[Stored data entries]

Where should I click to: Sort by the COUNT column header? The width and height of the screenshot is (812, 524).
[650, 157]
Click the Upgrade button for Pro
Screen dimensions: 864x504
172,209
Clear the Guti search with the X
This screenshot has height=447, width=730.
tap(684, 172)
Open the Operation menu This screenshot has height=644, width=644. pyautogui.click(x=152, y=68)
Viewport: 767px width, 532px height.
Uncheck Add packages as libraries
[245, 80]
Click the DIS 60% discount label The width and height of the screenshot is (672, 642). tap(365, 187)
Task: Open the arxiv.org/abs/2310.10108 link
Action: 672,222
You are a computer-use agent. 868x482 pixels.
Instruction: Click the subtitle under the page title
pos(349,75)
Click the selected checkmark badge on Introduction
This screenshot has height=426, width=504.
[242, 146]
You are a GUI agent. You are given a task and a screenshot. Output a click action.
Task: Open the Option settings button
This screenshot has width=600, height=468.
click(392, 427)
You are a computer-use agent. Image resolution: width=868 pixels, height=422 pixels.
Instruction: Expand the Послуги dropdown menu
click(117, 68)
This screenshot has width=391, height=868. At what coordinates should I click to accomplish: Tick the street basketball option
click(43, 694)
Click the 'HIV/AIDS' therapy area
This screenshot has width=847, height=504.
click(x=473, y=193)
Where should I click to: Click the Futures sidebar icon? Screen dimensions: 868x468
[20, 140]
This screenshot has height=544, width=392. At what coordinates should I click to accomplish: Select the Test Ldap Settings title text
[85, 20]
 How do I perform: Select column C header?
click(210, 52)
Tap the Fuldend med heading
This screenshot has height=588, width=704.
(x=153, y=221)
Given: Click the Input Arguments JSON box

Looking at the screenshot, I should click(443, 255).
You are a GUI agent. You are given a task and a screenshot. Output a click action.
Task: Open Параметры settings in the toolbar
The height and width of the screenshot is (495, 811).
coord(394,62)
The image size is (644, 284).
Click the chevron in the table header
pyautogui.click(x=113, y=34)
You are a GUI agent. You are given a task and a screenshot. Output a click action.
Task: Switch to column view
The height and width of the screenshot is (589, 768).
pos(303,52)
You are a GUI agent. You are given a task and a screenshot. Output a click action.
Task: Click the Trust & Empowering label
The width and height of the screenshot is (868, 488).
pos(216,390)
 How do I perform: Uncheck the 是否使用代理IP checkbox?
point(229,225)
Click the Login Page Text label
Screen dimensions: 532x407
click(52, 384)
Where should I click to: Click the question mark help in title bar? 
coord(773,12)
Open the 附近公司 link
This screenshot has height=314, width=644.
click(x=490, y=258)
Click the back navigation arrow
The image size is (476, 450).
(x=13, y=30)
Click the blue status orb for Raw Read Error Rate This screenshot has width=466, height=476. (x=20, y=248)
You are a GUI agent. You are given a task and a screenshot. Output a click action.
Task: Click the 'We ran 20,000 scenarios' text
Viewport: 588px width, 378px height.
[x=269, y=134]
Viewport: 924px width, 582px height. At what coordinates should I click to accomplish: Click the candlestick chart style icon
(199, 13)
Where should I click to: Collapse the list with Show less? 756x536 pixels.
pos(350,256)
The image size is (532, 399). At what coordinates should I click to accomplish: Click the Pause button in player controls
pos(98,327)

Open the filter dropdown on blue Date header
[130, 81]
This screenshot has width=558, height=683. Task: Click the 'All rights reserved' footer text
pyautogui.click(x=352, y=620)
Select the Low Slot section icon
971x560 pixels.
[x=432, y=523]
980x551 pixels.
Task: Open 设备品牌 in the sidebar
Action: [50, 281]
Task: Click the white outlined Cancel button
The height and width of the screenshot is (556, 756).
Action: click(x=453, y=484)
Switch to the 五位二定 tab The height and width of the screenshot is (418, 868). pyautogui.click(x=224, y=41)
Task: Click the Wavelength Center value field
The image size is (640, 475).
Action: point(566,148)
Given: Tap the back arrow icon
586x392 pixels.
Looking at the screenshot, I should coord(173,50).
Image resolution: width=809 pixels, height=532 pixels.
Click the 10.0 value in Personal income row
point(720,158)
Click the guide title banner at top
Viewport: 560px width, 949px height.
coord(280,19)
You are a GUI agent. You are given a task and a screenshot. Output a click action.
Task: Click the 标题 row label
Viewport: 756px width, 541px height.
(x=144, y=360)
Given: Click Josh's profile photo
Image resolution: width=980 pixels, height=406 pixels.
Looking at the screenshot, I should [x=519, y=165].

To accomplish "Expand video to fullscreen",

- INSTRUCTIONS FOR THE TASK -
Please copy the data above in its entirety, exactly as written.

- ANSWER FOR THE TASK -
Where should I click to: Sort by the COUNT column header? The width and height of the screenshot is (812, 524).
[650, 157]
Click the Upgrade button for Pro
Screen dimensions: 864x504
172,209
Clear the Guti search with the X
This screenshot has height=447, width=730.
tap(684, 172)
Open the Operation menu This screenshot has height=644, width=644. pyautogui.click(x=152, y=68)
Viewport: 767px width, 532px height.
Uncheck Add packages as libraries
[245, 80]
Click the DIS 60% discount label The width and height of the screenshot is (672, 642). tap(365, 187)
Task: Open the arxiv.org/abs/2310.10108 link
Action: 672,222
You are a computer-use agent. 868x482 pixels.
Instruction: Click the subtitle under the page title
pos(349,75)
Click the selected checkmark badge on Introduction
This screenshot has height=426, width=504.
[242, 146]
You are a GUI agent. You are given a task and a screenshot. Output a click action.
Task: Open the Option settings button
This screenshot has width=600, height=468.
click(392, 427)
You are a computer-use agent. Image resolution: width=868 pixels, height=422 pixels.
Instruction: Expand the Послуги dropdown menu
click(117, 68)
This screenshot has width=391, height=868. At what coordinates should I click to accomplish: Tick the street basketball option
click(43, 694)
Click the 'HIV/AIDS' therapy area
This screenshot has width=847, height=504.
click(x=473, y=193)
Where should I click to: Click the Futures sidebar icon? Screen dimensions: 868x468
[20, 140]
This screenshot has height=544, width=392. At what coordinates should I click to accomplish: Select the Test Ldap Settings title text
[85, 20]
 How do I perform: Select column C header?
click(210, 52)
Tap the Fuldend med heading
This screenshot has height=588, width=704.
(x=153, y=221)
Given: Click the Input Arguments JSON box

Looking at the screenshot, I should click(443, 255).
You are a GUI agent. You are given a task and a screenshot. Output a click action.
Task: Open Параметры settings in the toolbar
The height and width of the screenshot is (495, 811).
coord(394,62)
The image size is (644, 284).
Click the chevron in the table header
pyautogui.click(x=113, y=34)
You are a GUI agent. You are given a task and a screenshot. Output a click action.
Task: Switch to column view
The height and width of the screenshot is (589, 768).
pos(303,52)
You are a GUI agent. You are given a task and a screenshot. Output a click action.
Task: Click the Trust & Empowering label
The width and height of the screenshot is (868, 488).
pos(216,390)
 How do I perform: Uncheck the 是否使用代理IP checkbox?
point(229,225)
Click the Login Page Text label
Screen dimensions: 532x407
click(52, 384)
Where should I click to: Click the question mark help in title bar? 
coord(773,12)
Open the 附近公司 link
This screenshot has height=314, width=644.
click(x=490, y=258)
Click the back navigation arrow
The image size is (476, 450).
(x=13, y=30)
Click the blue status orb for Raw Read Error Rate This screenshot has width=466, height=476. (x=20, y=248)
You are a GUI agent. You are given a task and a screenshot. Output a click action.
Task: Click the 'We ran 20,000 scenarios' text
Viewport: 588px width, 378px height.
[x=269, y=134]
Viewport: 924px width, 582px height. At what coordinates should I click to accomplish: Click the candlestick chart style icon
(199, 13)
Where should I click to: Collapse the list with Show less? 756x536 pixels.
pos(350,256)
The image size is (532, 399). At what coordinates should I click to accomplish: Click the Pause button in player controls
pos(98,327)

Open the filter dropdown on blue Date header
[130, 81]
This screenshot has width=558, height=683. Task: Click the 'All rights reserved' footer text
pyautogui.click(x=352, y=620)
Select the Low Slot section icon
971x560 pixels.
[x=432, y=523]
980x551 pixels.
Task: Open 设备品牌 in the sidebar
Action: [50, 281]
Task: Click the white outlined Cancel button
The height and width of the screenshot is (556, 756).
Action: click(x=453, y=484)
Switch to the 五位二定 tab The height and width of the screenshot is (418, 868). pyautogui.click(x=224, y=41)
Task: Click the Wavelength Center value field
The image size is (640, 475).
Action: point(566,148)
Given: Tap the back arrow icon
586x392 pixels.
Looking at the screenshot, I should coord(173,50).
Image resolution: width=809 pixels, height=532 pixels.
Click the 10.0 value in Personal income row
point(720,158)
Click the guide title banner at top
Viewport: 560px width, 949px height.
coord(280,19)
You are a GUI agent. You are given a task and a screenshot. Output a click action.
Task: Click the 标题 row label
Viewport: 756px width, 541px height.
(x=144, y=360)
Given: Click Josh's profile photo
Image resolution: width=980 pixels, height=406 pixels.
Looking at the screenshot, I should [x=519, y=165].

To accomplish "Expand video to fullscreen",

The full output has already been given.